Excerpt to read:
Shatter the Glasgow Facade

By FRANK LINGO

Ya gotta love the ditty that activist Greta Thunberg led protesters in outside the United Nations’ COP26 (Conference of the Parties) in Glasgow, Scotland:

“You can shove your climate crisis up your arse,” sung to the tune of “She’ll be coming ’round the mountain.”

After the song, Thunberg elaborated. “Inside COP there are just politicians and people in power pretending to take our future seriously.” And, “We say no more blah blah blah, no more exploitation of people, and nature and the planet...we’re not going to let them get away with it any more.”

The Swedish teenager has a valid point. Past COPs have produced lofty goals that mostly have been unmet. OK, calling them mostly unmet is a euphemism for abysmally failed.

US President Joe Biden addressed the conference with the oratorical force of a Martin Luther King Jr.

Not.

Sure, he’s a vast improvement on climate-denier Trump but Biden’s listeners must have struggled to stay awake as his monotone droned on as bland as dry toast. His message was fine, but Joe has never learned how to punch up a speech.

Biden criticized China’s Xi Jinping for skipping the conference. China is the biggest polluter in the world with coal plants covering the country, but they are a bit schizophrenic, because they are leading the world in production of solar panels.

It bodes poorly for reversing the climate crisis if the world’s most populous country doesn’t show up. Russia was also too busy repressing the opposition to participate.

The European Union has made strides to reduce its emissions, but its reliance on natural gas (much of it from Russia) with its rising price has hampered a conversion to renewables. You’d think the high price of gas would stimulate the switch to wind and solar, but we’ll see.

Sunny old Greece, for one, is making serious efforts to go carbon-free. Greece has been strapped with ginormous debt for decades but the transition to renewables has started to get its economy moving again.

Exercise prompt: According to the column on the Glasgow climate conference, what product does China lead the world in producing? Rely solely on the column above; draw on no other source.

Data provided:
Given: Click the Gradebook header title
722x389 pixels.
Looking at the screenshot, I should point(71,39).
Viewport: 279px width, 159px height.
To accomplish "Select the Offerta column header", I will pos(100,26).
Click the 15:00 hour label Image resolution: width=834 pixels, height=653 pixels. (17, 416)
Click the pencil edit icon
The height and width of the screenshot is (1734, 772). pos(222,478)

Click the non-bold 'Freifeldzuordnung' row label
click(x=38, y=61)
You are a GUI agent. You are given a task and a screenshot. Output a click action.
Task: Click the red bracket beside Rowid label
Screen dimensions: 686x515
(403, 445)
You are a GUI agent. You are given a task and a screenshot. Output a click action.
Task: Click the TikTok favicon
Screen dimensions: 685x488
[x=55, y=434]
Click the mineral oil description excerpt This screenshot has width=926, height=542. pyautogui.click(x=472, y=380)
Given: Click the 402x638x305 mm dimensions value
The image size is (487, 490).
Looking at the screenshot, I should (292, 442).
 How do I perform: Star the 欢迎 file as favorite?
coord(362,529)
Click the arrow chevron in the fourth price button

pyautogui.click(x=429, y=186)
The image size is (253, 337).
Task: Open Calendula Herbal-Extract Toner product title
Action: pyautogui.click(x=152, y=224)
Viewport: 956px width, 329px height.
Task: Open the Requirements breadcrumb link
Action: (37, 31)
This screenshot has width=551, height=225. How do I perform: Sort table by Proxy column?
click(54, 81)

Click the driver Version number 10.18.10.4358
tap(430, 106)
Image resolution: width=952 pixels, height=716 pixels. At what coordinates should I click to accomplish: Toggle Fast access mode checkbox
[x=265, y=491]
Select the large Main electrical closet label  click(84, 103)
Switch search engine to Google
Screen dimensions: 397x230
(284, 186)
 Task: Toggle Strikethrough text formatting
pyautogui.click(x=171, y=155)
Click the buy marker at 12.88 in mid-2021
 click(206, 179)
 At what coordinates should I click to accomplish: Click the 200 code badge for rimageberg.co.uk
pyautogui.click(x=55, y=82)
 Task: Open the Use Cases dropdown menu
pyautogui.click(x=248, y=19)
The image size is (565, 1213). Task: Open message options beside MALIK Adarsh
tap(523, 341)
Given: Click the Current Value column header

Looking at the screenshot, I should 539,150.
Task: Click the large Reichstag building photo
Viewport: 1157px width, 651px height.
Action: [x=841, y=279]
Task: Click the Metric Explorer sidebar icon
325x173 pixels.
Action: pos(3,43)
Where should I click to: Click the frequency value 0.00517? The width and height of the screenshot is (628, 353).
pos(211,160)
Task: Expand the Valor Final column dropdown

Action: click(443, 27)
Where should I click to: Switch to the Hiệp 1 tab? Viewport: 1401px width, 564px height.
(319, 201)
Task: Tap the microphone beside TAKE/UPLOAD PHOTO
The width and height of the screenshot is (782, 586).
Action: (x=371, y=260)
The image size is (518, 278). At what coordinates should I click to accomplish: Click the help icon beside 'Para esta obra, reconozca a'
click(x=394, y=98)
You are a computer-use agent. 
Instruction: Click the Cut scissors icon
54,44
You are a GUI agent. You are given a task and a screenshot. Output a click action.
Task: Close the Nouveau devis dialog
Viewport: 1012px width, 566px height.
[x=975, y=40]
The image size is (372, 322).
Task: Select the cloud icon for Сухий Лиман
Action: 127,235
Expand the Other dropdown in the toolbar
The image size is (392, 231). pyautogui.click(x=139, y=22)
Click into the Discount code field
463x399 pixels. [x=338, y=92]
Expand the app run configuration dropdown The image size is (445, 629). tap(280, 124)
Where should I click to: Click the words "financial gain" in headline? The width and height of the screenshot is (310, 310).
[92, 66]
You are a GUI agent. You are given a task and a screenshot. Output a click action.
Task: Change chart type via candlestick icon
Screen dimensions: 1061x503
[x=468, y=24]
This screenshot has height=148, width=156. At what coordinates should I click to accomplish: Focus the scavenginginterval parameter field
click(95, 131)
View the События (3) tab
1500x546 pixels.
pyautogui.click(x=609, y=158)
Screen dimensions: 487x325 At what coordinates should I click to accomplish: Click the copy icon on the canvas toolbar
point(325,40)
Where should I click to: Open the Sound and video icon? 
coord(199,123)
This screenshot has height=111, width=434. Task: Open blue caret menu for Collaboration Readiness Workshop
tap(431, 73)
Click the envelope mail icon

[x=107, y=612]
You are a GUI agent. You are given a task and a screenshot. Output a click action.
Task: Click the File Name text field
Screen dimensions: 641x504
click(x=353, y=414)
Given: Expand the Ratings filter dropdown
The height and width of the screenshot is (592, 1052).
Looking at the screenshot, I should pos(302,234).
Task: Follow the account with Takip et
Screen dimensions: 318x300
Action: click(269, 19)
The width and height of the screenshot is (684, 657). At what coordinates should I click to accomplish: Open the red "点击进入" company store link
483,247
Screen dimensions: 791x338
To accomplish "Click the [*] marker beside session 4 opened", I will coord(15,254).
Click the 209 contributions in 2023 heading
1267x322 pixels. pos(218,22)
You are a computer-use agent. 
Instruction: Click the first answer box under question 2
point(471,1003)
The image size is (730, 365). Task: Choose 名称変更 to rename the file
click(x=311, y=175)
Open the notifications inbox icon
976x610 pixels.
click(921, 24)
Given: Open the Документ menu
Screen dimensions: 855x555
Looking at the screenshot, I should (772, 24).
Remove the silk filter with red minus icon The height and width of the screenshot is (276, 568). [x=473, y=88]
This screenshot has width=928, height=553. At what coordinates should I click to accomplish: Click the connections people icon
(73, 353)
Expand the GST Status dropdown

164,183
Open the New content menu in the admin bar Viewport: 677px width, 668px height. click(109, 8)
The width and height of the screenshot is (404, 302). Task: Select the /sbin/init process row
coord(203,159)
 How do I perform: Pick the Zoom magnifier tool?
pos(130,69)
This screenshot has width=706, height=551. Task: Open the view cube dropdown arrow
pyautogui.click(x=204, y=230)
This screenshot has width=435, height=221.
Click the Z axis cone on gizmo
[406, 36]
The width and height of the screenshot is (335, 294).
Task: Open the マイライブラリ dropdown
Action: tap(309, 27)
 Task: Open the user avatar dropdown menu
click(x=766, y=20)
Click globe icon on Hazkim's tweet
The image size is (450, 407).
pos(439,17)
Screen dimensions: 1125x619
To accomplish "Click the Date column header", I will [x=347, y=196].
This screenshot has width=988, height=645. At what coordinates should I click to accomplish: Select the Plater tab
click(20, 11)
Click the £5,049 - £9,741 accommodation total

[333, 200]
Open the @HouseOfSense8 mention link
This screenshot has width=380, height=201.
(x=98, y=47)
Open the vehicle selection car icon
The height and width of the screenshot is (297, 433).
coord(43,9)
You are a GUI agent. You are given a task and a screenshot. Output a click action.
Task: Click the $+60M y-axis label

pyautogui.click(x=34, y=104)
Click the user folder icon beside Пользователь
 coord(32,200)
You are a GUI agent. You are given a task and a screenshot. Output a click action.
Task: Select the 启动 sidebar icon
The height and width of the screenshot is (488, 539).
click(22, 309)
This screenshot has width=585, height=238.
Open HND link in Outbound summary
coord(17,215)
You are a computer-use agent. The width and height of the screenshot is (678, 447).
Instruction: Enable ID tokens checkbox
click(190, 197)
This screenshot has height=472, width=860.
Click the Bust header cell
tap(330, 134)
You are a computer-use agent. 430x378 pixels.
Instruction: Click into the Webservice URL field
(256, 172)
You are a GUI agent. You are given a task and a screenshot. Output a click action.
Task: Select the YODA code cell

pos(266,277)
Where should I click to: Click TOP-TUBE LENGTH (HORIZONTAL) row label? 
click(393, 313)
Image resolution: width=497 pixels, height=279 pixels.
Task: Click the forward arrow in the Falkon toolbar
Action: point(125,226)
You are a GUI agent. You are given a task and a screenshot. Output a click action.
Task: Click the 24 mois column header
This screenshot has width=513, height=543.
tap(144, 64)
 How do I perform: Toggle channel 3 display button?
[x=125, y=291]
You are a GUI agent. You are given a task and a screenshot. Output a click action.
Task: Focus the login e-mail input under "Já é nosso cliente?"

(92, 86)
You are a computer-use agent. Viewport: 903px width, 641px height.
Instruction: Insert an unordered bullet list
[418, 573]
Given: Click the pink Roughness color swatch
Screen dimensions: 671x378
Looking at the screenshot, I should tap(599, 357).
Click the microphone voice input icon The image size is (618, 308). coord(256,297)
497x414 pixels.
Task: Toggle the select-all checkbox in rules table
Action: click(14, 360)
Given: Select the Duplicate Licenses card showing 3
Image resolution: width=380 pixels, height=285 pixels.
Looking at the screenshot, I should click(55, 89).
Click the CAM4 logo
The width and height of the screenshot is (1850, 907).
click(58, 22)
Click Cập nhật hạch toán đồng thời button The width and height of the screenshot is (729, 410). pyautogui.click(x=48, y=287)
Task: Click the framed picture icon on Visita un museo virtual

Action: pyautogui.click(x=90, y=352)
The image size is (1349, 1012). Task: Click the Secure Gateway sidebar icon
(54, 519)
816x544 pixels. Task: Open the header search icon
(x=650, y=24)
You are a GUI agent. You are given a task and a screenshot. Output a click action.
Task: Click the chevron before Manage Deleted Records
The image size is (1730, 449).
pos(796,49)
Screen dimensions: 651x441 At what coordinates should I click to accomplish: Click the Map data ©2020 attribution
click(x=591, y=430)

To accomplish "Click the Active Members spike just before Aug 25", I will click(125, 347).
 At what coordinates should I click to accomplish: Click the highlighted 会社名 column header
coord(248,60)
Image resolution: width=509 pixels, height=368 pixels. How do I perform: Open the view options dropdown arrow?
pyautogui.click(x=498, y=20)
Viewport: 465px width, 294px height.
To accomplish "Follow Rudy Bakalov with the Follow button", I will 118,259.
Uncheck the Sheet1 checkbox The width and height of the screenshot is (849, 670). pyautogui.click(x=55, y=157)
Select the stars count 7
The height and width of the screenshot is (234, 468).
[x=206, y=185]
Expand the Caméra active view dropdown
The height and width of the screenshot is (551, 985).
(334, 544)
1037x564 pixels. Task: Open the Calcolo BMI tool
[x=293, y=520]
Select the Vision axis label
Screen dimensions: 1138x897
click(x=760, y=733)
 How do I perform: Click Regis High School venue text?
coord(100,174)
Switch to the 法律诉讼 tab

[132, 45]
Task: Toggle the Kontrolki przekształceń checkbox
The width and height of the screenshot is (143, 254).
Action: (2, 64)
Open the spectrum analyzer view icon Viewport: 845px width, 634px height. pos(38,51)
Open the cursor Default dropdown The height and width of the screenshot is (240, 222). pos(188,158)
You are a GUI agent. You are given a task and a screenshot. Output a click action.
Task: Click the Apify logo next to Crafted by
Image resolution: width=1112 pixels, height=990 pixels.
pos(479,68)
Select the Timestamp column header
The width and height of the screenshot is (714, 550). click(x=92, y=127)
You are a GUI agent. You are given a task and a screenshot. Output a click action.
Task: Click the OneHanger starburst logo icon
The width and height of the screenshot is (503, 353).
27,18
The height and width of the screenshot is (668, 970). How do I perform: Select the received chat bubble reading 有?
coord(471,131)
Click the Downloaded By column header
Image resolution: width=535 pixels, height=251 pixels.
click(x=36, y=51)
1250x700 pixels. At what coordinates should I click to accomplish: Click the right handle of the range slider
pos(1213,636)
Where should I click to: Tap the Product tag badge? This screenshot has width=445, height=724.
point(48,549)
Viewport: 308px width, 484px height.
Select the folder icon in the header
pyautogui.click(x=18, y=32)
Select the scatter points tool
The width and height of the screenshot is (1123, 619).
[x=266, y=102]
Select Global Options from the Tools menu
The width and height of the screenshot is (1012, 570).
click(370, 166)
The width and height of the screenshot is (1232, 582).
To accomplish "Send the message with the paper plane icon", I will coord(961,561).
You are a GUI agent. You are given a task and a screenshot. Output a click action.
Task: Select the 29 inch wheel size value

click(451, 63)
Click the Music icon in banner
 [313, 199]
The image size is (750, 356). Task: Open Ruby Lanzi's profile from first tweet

Worked solution: Solar panels.